Verletzlichkeit: Warum sie wichtig ist und wie sie uns Eltern zu Menschen macht
Aus dem Alltag jeder zweiten Mama: Du funktionierst. Ununterbrochen. Du unterdrückst die Tränen, die so nötig wären. Du siehst nach außen wie eine glückliche Supermama aus und behauptest: „Ja, es läuft alles bestens.“
Vielleicht überspielst du deine Gefühle oder vielleicht fühlst du sie schon gar nicht mehr.
Wieso ist das überhaupt so? Weil alles, was du fühlen würdest, zu schmerzhaft wäre? Zu bedrohlich? Überwältigend? Manche Menschen, die (gerade in der frühen Kindheit) Schmerzhaftes erlebt haben, verschließen sich als Überlebensstrategie vor ihren Gefühlen – um nicht mehr verletzlich zu sein. Wie Siegfried aus den Nibelungenliedern. (Spoiler: Auch DER hatte einen wunden Punkt.)

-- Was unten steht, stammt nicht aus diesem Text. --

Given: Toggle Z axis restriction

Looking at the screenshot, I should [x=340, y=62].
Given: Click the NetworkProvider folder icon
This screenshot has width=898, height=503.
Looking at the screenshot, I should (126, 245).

Verletzlichkeit? Nein danke!
Indem wir versuchen, nicht mehr verletzlich zu sein, verschließen wir uns vor Nähe, vor Intimität, vor unseren Bedürfnissen, aber auch vor unserer Freude und dem Gefühl von Glück. Denn je mehr Angst wir vor Schmerz haben, desto weniger Freude, Glück und Verbundenheit können wir uns erlauben.
Charf, S. 233.
Oder um es allgemein zu verbildlichen: Unsere Gefühle haben kein Mischpult, sondern nur einen Lautstärkeregler – entweder fühlen wir alles intensiv oder alles nur sehr wenig bis gar nicht. Es ist unmöglich Schmerz leise zu regeln und gleichzeitig Freude und Verbundenheit „laut zu hören“.

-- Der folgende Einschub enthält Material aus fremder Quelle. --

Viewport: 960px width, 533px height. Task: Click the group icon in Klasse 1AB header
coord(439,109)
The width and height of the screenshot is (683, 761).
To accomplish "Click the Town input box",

Sorry, Freunde. Aber that’s life.
Gleiches gilt auch für dein Kind: Wir können nicht erwarten, dass es Tränen herunterschluckt und parallel ein glückliches, lachendes Bullerbü-Kind ist. Es geht nur alles oder nichts. Wie du die großen, schmerzhaften Emotionen deines Kindes sicher begleiten kannst, erfährst du in diesem Artikel: Vom richtigen Umgang mit großen Gefühlen.
Geben wir unsere Verletzlichkeit auf, verlieren wir damit auch unsere Berührbarkeit. Wir verschließen unser Herz und unseren Körper für uns selbst und die Welt. Scham und die Furcht vor Verletzung hindern uns daran, unser Leben zu leben und unsere Potenziale zur Entfaltung zu bringen, weil die Angst vor Bewertung und Zurückweisung so tief in uns verankert ist.
Charf, S. 233.
Die saucoole Selfiestick-Generation – so cool, dahinter schneit’s!

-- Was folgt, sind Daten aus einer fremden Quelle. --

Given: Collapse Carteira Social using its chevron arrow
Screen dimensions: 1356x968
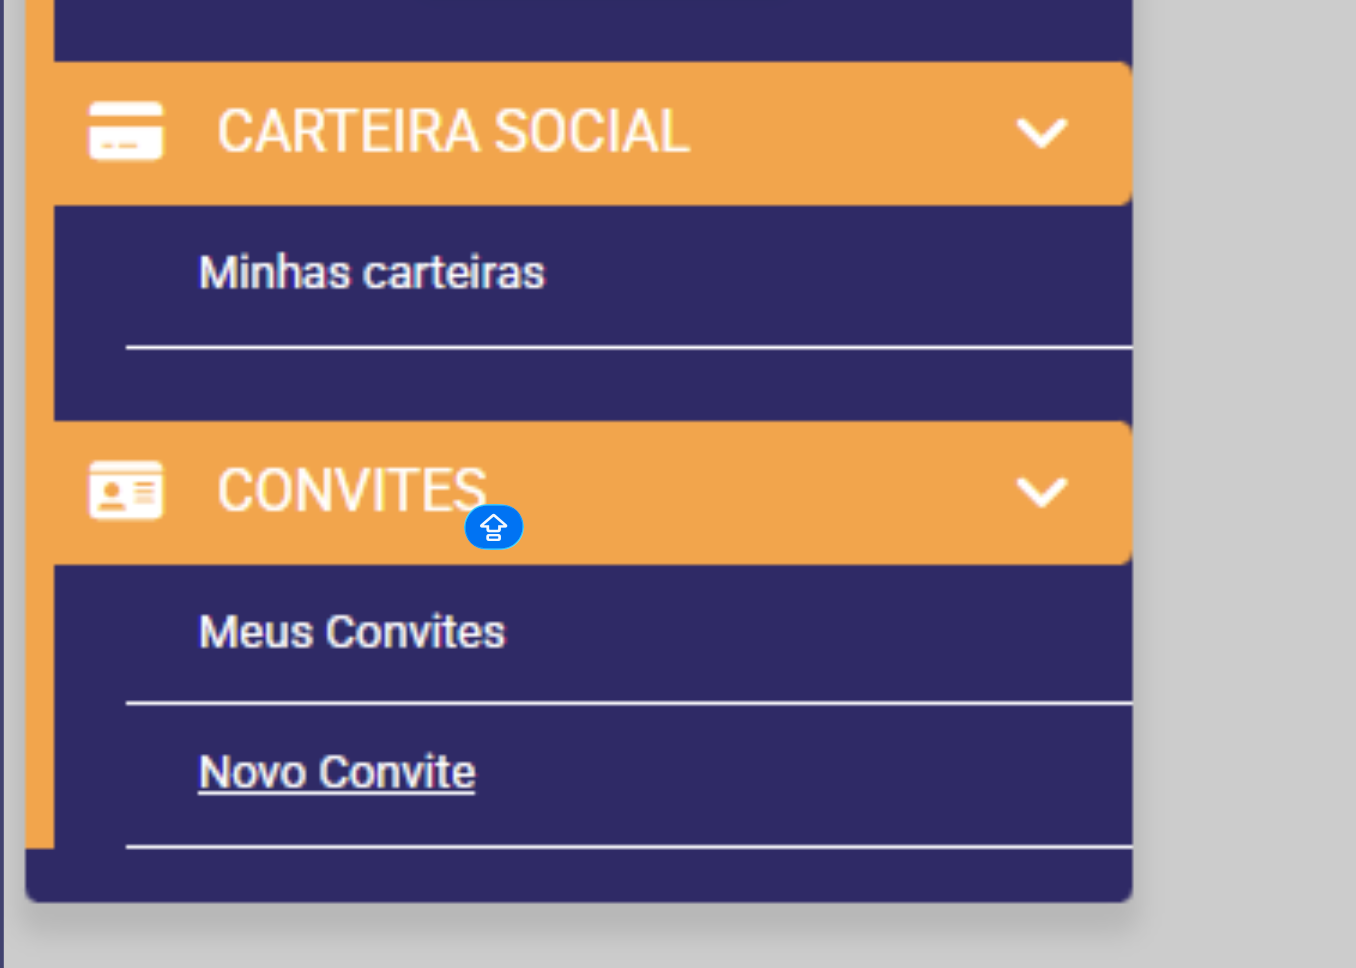Looking at the screenshot, I should click(x=1041, y=133).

Sich selbst hart zu machen, seine Gefühle zu unterdrücken und unangreifbar und cool zu geben, ist gesellschaftlich gesehen hoch im Kurs. Sich verletzlich, authentisch und offen zu zeigen hingegen nicht. Stattdessen zählt in der Welt der individuellen, digitalen Selbstdarstellung das Credo: „Schaut her, ich bin am erfolgreichsten, am schönsten, am coolsten, am besten, am …“ Ja. Klar. Hello, Selfiestick-Generation!
Depressionen und Suizide unter Jugendlichen nehmen seit dem Boom der (a)sozialen Medien immer weiter zu. Ein auf die Spitze getriebener Individualismus verhindert, dass wir gut mit uns selbst und den Mitmenschen in Kontakt gehen können. Denn dazu bräuchte es mehr Authentizität. Vor allem offline. Ohne sie können wir (um mit Hartmut Rosa zu sprechen) nicht in Resonanz mit unserer Umwelt gehen. Wir schwingen nicht. Ergo: Es braucht Verletzlichkeit. Es braucht Schwächen. Sie sind der Kitt zwischen zwei Menschen. Der Kitt, der unsere Beziehungen zusammenhält. Dann passen auch Wertschätzung, Zuneigung und Anerkennung rein. Try it.
Glaubenssätze und Überlebensstrategien
Je weniger wir uns wirklich fühlen, je weniger verletzlich und echt wir sein können, umso mehr Ersatz brauchen wir: Konsumdinge, Leistung, digitale Anerkennung etc. Ein elender Teufelskreis!
Häufig ist der Entschluss, sich innerlich abzuhärten, eine unbewusste Entscheidung, die lange zurückliegt und inzwischen zum Selbstläufer geworden ist. Du trägst vielleicht Glaubenssätze in dir wie: „Ich muss stark sein.“, „Ich bin auf mich allein gestellt.“ oder „Fühlen tut weh.“ Die nimmst du nicht bewusst wahr, aber sie laufen wie ein automatisches Programm ab und beeinflussen dein ganzes Leben.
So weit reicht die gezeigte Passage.